Each subject from the screening phase who is willing to participate in the study and is found eligible according to the inclusion and exclusion criteria will enter the treatment phase and will receive a maximum of 6 Cycles of study treatment (ofatumumab plus bendamustine). All subjects will receive 3 Cycles of study treatment (Cycles 1, 2 and 3). Eligibility to receive study treatment for Cycles 4, 5 and 6 will be assessed following the 3rd Cycle. Subjects who have achieved at least stable disease with acceptable toxicity following 3 Cycles of treatment will be eligible to continue to receive study treatments for a maximum of 3 further Cycles. In case of progressive disease, at, or at any time after the start of Cycle 4, subjects must discontinue further study treatment and move into the study's follow-up period.
During the treatment phase, all eligible subjects will be allocated to receive the following study treatments:
- Subjects with Untreated CLL: Up to 6 monthly intravenous infusions of ofatumumab (Cycle 1: 300 mg Day 1 and 1000 mg Day 8; subsequent Cycles: 1000 mg at Day 1 every 28 Days) in combination with up to 6 Cycles of intravenously infused bendamustine (90 mg/m2, Days 1 and 2, every 28 Days).
- Subjects with Relapsed CLL: Up to 6 monthly intravenous infusions of ofatumumab (Cycle 1: 300 mg Day 1 and 1000 mg Day 8; subsequent Cycles: 1000 mg at Day 1 every 28 Days) in combination with up to 6 Cycles of intravenously infused bendamustine (70 mg/m2, Days 1 and 2, every 28 Days).

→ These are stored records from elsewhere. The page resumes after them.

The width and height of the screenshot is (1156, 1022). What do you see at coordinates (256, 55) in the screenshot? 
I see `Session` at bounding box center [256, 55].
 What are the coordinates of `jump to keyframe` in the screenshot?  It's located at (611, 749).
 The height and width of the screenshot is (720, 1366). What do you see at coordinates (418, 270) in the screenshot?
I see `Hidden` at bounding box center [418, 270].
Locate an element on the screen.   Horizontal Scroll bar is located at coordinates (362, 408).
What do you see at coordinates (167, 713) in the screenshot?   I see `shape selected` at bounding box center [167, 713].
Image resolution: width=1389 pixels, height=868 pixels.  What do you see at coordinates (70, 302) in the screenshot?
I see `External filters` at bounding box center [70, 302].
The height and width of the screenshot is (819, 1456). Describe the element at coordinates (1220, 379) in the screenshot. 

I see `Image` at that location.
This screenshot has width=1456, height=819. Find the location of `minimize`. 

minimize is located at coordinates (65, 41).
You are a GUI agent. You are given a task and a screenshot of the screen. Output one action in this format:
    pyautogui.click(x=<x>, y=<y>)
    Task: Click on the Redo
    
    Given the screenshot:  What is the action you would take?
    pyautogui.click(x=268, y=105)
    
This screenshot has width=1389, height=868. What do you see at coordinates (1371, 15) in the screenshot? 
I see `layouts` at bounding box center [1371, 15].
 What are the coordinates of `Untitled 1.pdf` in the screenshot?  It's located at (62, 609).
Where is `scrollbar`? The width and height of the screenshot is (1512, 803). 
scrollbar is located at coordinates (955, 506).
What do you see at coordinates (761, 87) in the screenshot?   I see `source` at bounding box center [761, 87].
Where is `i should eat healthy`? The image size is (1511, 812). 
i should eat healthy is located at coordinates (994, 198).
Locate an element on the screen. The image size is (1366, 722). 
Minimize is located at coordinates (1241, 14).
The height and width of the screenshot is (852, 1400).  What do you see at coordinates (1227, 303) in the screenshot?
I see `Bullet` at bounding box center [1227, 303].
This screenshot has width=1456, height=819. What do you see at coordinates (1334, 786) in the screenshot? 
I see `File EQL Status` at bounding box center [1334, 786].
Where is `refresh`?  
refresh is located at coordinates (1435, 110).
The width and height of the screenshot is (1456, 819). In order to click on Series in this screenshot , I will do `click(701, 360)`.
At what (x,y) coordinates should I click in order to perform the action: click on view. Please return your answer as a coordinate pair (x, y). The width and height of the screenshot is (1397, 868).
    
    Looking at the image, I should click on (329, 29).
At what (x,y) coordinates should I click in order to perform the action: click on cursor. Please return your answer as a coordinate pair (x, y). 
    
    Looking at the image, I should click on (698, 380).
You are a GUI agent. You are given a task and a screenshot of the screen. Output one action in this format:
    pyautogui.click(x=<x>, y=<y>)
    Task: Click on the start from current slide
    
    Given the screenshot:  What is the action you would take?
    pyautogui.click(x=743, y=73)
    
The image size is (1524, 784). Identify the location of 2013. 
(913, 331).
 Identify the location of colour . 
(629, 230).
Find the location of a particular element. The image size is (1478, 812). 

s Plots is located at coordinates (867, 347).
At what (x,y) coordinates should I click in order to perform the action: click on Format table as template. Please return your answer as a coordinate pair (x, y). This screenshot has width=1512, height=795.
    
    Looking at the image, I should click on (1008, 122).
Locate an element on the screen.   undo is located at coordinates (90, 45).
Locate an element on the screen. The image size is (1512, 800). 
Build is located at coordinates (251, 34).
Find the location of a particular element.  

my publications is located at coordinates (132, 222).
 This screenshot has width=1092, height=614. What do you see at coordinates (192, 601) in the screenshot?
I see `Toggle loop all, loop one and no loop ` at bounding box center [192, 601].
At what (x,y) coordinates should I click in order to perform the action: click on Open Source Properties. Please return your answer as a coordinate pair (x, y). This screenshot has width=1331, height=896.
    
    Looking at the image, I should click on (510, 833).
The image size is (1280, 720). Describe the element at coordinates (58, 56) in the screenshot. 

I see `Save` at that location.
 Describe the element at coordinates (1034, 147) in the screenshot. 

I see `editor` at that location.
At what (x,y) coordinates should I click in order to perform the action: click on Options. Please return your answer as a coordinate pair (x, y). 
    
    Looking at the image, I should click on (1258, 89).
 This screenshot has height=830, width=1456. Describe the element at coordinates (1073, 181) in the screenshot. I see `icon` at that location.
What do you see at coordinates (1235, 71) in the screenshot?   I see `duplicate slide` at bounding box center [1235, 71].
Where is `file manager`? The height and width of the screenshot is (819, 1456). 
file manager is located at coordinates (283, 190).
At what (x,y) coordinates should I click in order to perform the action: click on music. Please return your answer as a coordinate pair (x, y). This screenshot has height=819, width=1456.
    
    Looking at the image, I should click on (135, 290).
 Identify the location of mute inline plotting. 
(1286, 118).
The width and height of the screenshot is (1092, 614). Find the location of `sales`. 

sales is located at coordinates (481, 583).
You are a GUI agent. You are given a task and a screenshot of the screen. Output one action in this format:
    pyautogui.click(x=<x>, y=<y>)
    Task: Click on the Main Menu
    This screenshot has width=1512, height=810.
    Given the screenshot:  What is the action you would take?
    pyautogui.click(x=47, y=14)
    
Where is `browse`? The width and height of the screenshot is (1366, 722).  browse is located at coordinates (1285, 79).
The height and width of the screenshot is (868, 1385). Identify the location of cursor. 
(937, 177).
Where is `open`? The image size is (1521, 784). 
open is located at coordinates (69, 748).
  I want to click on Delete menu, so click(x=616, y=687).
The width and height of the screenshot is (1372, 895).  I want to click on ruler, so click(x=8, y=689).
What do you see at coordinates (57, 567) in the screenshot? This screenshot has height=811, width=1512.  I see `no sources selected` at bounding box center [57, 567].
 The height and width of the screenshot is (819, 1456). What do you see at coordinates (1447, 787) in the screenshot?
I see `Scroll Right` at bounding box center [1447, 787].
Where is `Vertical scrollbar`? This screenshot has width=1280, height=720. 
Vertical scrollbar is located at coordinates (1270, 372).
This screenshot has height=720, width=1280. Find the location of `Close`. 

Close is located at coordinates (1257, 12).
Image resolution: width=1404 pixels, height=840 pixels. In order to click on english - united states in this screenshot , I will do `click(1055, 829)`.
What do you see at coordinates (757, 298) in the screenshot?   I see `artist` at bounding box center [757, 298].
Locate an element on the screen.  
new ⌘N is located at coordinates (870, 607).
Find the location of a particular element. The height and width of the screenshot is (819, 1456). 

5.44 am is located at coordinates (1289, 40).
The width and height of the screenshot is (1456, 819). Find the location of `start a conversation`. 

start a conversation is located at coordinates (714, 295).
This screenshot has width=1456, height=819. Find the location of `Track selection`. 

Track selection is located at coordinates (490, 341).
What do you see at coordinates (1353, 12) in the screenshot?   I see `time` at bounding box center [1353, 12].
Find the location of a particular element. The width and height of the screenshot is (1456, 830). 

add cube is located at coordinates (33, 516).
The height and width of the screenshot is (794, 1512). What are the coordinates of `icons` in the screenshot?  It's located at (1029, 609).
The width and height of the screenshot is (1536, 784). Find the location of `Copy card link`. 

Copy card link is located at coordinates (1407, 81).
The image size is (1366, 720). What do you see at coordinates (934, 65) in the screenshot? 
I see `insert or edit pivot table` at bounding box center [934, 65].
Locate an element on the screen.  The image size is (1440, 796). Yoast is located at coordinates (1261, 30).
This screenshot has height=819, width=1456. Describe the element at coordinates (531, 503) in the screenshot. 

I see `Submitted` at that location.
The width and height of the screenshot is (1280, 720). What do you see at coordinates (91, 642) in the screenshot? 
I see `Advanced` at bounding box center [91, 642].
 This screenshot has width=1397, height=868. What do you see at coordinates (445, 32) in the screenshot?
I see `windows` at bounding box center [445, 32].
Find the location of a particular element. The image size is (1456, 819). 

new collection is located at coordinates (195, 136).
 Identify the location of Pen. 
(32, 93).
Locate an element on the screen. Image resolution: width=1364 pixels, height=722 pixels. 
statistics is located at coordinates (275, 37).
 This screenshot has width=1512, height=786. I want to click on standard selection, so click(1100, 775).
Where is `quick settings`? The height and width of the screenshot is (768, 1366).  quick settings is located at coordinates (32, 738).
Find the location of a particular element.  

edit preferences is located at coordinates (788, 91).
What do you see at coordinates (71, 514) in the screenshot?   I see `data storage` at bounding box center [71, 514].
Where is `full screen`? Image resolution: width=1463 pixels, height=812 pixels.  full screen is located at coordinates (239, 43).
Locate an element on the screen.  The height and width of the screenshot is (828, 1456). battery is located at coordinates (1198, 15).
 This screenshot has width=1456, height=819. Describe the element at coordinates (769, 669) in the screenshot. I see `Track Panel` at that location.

The studies primary endpoint is overall response rate (ORR) as determined by Investigator evaluation. The ORR is the percentage of subjects achieving an objective response (i.e., partial response or better), using the IWCLL updated NCI-WG guidelines. Response assessments are planned at the following time-points: After 3 Cycles of ofatumumab plus bendamustine treatment, after 6 Cycles of ofatumumab plus bendamustine treatment and after the last dose, if not after 6 cycles, of ofatumumab plus bendamustine treatment.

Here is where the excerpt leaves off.